_Recorded data_

*-*-*

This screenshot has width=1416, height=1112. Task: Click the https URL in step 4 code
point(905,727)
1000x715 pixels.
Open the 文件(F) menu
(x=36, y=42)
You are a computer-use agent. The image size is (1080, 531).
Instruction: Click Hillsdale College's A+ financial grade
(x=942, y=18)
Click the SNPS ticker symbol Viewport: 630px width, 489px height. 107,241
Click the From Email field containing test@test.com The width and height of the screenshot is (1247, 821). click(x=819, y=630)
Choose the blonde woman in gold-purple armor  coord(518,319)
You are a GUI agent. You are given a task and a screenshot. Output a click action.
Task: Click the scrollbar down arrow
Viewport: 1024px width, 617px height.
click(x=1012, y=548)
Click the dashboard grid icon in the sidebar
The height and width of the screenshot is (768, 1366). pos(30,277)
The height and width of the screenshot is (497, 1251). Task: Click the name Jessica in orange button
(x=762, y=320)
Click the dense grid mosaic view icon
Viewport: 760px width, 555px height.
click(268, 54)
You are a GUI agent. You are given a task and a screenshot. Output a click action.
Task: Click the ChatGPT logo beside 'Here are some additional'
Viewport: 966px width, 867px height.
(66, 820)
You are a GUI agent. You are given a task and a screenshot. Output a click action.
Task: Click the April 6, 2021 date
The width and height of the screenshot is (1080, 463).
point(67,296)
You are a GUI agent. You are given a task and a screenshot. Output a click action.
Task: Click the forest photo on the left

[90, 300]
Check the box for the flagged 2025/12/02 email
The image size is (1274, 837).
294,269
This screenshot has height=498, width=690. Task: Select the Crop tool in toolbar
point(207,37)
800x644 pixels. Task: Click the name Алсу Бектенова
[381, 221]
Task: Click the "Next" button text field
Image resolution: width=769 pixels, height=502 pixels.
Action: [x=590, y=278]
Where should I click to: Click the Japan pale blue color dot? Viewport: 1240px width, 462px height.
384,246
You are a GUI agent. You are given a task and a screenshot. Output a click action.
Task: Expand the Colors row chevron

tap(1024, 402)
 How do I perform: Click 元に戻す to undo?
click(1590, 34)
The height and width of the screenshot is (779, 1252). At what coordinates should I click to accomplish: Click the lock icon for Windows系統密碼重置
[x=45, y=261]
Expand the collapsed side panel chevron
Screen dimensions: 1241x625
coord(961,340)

*-*-*

_What you will do_
Write out every record shown above, word for word.

_Answer for this exercise_
This screenshot has width=1416, height=1112. Task: Click the https URL in step 4 code
point(905,727)
1000x715 pixels.
Open the 文件(F) menu
(x=36, y=42)
You are a computer-use agent. The image size is (1080, 531).
Instruction: Click Hillsdale College's A+ financial grade
(x=942, y=18)
Click the SNPS ticker symbol Viewport: 630px width, 489px height. 107,241
Click the From Email field containing test@test.com The width and height of the screenshot is (1247, 821). click(x=819, y=630)
Choose the blonde woman in gold-purple armor  coord(518,319)
You are a GUI agent. You are given a task and a screenshot. Output a click action.
Task: Click the scrollbar down arrow
Viewport: 1024px width, 617px height.
click(x=1012, y=548)
Click the dashboard grid icon in the sidebar
The height and width of the screenshot is (768, 1366). pos(30,277)
The height and width of the screenshot is (497, 1251). Task: Click the name Jessica in orange button
(x=762, y=320)
Click the dense grid mosaic view icon
Viewport: 760px width, 555px height.
click(268, 54)
You are a GUI agent. You are given a task and a screenshot. Output a click action.
Task: Click the ChatGPT logo beside 'Here are some additional'
Viewport: 966px width, 867px height.
(66, 820)
You are a GUI agent. You are given a task and a screenshot. Output a click action.
Task: Click the April 6, 2021 date
The width and height of the screenshot is (1080, 463).
point(67,296)
You are a GUI agent. You are given a task and a screenshot. Output a click action.
Task: Click the forest photo on the left

[90, 300]
Check the box for the flagged 2025/12/02 email
The image size is (1274, 837).
294,269
This screenshot has height=498, width=690. Task: Select the Crop tool in toolbar
point(207,37)
800x644 pixels. Task: Click the name Алсу Бектенова
[381, 221]
Task: Click the "Next" button text field
Image resolution: width=769 pixels, height=502 pixels.
Action: [x=590, y=278]
Where should I click to: Click the Japan pale blue color dot? Viewport: 1240px width, 462px height.
384,246
You are a GUI agent. You are given a task and a screenshot. Output a click action.
Task: Expand the Colors row chevron

tap(1024, 402)
 How do I perform: Click 元に戻す to undo?
click(1590, 34)
The height and width of the screenshot is (779, 1252). At what coordinates should I click to accomplish: Click the lock icon for Windows系統密碼重置
[x=45, y=261]
Expand the collapsed side panel chevron
Screen dimensions: 1241x625
coord(961,340)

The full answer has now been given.